Please output exactly the part of the records below that opens with the line containing "通勤届 (11, 2250)" and closes with the line containing "運送業者用交通費精算書 (29, 2221)", both lines included, and nothing else.

[Material for this task Boundary: Start]

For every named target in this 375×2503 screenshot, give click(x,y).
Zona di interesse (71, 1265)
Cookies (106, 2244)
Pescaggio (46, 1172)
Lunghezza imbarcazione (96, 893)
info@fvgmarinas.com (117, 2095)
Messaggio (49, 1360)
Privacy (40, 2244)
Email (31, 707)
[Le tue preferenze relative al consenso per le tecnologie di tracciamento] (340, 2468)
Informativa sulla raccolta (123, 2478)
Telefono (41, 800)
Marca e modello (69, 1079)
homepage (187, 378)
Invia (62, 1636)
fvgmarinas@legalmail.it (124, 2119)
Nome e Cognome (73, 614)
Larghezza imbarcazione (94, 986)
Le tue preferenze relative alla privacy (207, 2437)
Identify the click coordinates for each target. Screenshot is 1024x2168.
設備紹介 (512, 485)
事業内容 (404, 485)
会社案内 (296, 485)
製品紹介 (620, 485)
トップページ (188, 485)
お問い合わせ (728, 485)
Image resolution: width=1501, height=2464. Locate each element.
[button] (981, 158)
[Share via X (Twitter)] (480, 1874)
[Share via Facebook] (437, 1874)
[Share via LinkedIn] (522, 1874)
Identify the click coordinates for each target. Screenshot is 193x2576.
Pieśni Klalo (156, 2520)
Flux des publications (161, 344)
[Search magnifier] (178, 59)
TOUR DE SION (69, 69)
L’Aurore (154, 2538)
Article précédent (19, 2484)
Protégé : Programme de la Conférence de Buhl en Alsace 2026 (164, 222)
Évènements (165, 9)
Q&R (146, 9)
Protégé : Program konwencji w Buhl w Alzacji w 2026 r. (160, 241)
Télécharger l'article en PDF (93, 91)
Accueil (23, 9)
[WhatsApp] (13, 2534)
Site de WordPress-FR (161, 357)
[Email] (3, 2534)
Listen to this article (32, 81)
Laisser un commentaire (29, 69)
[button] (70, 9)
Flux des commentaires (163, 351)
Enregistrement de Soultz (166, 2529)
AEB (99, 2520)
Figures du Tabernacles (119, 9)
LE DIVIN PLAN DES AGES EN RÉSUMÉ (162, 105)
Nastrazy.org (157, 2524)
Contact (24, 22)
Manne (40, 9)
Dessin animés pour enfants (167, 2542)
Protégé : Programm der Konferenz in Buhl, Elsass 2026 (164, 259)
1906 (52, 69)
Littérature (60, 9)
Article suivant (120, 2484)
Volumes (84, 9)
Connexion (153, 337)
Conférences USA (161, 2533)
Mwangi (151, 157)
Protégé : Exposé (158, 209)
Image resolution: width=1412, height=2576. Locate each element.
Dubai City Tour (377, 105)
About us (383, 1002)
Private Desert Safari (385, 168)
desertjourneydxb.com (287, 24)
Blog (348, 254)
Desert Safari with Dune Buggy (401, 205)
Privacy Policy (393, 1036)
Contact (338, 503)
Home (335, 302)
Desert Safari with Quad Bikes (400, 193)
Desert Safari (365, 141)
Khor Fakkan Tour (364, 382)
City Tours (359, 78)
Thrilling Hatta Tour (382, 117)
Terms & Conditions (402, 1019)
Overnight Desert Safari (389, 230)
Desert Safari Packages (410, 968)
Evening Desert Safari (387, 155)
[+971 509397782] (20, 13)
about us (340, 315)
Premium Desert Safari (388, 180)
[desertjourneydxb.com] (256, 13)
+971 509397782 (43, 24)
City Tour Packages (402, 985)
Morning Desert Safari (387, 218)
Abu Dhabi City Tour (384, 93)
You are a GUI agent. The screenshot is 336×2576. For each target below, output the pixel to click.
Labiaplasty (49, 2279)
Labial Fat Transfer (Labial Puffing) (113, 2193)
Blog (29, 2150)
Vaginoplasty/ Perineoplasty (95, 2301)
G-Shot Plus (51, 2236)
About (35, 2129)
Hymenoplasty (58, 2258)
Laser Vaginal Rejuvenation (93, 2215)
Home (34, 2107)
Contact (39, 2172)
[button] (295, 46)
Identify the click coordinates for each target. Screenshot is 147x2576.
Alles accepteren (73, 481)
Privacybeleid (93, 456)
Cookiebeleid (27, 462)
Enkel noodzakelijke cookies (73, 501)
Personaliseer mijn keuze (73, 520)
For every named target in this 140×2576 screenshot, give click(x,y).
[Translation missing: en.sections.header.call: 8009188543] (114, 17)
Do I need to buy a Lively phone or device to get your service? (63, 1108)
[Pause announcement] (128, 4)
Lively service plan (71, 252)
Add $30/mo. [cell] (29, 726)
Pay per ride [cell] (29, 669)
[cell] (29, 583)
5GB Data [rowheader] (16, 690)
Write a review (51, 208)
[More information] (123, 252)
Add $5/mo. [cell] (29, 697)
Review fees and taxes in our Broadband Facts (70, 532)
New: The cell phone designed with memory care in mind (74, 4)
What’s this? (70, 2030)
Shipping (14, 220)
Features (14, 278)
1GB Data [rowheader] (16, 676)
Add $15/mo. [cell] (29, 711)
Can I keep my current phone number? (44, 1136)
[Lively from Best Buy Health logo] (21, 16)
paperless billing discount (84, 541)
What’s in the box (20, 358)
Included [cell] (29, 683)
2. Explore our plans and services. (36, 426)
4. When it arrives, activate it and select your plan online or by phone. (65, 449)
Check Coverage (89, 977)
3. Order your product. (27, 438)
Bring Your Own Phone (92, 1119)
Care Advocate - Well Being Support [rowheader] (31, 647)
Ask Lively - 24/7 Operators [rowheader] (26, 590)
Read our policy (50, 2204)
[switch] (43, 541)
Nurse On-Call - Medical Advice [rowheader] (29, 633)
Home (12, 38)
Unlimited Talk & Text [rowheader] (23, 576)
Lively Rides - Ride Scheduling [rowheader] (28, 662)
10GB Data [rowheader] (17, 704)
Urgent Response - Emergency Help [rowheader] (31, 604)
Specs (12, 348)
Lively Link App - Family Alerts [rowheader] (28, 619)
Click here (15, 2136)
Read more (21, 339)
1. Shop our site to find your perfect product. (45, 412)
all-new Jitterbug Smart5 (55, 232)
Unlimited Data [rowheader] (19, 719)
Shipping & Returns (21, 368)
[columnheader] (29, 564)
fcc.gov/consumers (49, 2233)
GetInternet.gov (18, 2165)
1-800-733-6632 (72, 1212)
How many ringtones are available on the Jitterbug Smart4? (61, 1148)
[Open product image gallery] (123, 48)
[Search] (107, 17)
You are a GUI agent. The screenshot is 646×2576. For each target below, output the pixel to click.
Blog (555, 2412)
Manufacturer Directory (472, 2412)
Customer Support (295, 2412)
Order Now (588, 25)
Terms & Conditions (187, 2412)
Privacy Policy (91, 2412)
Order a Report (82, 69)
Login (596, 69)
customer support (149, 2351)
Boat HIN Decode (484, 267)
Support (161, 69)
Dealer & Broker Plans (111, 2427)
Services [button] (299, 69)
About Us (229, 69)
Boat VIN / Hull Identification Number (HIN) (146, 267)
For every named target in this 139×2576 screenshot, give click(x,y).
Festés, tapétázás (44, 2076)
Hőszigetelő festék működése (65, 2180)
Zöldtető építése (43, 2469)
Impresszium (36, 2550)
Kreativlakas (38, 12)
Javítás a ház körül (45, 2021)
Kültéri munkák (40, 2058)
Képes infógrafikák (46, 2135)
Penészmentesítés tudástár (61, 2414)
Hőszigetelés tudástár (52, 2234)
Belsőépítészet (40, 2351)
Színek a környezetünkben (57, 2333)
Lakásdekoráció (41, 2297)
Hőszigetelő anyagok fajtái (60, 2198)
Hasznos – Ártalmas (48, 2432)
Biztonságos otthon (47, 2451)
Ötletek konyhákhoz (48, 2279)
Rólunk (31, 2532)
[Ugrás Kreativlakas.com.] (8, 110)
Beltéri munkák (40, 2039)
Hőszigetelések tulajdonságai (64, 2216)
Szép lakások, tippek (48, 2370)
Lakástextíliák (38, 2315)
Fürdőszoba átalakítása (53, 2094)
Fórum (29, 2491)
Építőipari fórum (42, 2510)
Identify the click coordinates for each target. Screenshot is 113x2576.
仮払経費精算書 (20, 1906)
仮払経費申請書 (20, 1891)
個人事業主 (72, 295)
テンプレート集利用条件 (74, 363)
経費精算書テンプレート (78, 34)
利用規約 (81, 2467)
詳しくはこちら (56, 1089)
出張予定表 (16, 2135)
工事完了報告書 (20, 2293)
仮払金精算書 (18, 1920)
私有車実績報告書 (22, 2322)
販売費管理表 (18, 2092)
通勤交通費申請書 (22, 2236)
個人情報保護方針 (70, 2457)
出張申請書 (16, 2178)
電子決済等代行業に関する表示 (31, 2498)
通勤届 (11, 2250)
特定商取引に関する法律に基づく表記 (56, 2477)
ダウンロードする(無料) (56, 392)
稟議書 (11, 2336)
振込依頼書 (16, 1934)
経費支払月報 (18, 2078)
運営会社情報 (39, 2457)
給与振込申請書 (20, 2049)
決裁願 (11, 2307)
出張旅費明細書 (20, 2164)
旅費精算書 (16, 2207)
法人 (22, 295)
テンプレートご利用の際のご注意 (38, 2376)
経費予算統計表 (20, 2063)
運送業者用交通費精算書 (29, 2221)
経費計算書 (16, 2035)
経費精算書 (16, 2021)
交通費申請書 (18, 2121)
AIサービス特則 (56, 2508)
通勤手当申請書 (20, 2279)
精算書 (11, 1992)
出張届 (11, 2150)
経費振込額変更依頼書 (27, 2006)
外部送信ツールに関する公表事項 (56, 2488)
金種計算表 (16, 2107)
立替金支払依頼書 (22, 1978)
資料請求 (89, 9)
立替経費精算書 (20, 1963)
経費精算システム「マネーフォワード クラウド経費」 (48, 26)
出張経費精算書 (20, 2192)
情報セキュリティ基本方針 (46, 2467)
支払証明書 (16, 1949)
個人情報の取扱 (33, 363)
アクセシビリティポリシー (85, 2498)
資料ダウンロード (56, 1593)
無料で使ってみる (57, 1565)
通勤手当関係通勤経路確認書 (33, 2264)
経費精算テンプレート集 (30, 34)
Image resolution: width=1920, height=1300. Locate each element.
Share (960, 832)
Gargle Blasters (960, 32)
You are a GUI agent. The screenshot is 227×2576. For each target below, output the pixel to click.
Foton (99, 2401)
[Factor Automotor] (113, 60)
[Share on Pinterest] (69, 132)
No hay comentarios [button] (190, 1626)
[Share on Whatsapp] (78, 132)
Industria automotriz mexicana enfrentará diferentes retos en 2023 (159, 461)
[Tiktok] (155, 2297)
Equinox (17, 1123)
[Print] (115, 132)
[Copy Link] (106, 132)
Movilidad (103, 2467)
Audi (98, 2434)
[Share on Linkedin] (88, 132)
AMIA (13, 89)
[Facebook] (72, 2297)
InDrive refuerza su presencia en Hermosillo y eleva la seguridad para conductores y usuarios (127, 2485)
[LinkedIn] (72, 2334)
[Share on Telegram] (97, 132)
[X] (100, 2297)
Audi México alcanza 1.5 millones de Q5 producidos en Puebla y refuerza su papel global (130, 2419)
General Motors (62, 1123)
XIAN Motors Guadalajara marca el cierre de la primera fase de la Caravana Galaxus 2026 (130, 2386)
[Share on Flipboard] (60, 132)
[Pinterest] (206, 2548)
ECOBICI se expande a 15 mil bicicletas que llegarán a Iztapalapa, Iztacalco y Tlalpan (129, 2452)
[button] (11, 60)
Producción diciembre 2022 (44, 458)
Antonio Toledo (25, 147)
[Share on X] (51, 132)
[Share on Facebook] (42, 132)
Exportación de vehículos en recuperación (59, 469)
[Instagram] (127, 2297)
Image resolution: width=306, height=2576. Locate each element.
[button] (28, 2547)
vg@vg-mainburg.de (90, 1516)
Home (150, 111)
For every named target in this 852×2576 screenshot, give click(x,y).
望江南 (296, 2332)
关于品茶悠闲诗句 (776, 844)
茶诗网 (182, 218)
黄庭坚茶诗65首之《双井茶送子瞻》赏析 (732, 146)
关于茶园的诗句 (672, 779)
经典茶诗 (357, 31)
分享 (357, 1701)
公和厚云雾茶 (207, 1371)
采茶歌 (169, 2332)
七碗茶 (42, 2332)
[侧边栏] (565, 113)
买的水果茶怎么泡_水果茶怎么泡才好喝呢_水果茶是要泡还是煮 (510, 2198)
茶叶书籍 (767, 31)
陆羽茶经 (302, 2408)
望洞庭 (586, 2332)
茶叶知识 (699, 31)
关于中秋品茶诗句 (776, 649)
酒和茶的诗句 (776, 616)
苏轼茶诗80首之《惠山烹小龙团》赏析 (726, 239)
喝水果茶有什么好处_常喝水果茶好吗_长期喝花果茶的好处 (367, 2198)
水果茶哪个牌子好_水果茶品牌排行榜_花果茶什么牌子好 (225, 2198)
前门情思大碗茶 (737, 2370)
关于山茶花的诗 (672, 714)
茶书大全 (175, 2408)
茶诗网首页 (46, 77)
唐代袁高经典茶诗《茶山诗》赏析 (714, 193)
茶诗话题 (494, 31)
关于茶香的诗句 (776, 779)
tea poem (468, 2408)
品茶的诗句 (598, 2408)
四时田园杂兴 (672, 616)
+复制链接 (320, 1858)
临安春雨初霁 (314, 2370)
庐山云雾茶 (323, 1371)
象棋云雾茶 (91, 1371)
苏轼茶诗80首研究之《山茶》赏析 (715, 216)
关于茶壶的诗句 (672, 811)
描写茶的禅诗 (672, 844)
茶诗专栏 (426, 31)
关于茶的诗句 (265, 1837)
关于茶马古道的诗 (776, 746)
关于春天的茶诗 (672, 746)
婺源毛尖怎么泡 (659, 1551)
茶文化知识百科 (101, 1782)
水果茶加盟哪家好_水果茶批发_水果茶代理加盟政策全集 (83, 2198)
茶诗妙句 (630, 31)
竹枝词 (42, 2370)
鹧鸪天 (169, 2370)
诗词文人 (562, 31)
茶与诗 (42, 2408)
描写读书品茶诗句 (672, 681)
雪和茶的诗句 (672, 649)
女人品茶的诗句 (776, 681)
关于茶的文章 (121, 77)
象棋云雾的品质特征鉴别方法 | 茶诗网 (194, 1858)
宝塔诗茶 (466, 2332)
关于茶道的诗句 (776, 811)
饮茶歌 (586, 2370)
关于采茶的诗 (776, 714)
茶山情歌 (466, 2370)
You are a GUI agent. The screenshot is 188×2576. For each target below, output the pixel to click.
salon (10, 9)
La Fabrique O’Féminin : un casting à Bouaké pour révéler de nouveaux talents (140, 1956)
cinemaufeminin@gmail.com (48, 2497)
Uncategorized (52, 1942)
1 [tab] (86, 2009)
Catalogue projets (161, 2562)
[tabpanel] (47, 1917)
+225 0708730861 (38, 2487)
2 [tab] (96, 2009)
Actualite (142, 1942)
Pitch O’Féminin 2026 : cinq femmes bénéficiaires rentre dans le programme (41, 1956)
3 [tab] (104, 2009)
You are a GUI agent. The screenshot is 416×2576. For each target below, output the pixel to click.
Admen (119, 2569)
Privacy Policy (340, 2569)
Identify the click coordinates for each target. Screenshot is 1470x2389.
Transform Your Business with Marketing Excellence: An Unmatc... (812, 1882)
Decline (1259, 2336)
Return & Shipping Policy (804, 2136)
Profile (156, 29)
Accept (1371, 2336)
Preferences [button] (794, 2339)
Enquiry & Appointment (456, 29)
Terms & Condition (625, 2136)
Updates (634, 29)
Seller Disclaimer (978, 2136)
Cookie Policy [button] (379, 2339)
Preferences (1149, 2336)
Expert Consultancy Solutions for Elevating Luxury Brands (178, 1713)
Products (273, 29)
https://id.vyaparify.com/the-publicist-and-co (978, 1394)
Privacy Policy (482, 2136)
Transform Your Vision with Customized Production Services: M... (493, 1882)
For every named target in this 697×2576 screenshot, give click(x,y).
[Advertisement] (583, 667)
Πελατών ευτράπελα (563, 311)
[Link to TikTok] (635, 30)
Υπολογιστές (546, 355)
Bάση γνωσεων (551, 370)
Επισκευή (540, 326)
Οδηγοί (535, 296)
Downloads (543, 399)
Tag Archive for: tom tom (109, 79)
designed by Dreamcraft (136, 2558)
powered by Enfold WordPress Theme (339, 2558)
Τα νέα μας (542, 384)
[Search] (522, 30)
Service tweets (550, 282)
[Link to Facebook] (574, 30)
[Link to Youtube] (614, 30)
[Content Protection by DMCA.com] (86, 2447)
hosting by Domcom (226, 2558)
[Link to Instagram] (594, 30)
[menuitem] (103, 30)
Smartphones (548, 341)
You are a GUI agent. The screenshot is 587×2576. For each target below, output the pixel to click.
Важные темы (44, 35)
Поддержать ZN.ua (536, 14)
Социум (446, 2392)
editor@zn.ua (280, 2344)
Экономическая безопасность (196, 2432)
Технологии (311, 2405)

[Material for this task Boundary: End]

Exercise result -
通勤届 (11, 2250)
特定商取引に関する法律に基づく表記 (56, 2477)
ダウンロードする(無料) (56, 392)
稟議書 (11, 2336)
振込依頼書 (16, 1934)
経費支払月報 (18, 2078)
運営会社情報 (39, 2457)
給与振込申請書 (20, 2049)
決裁願 (11, 2307)
出張旅費明細書 (20, 2164)
旅費精算書 (16, 2207)
法人 (22, 295)
テンプレートご利用の際のご注意 (38, 2376)
経費予算統計表 (20, 2063)
運送業者用交通費精算書 (29, 2221)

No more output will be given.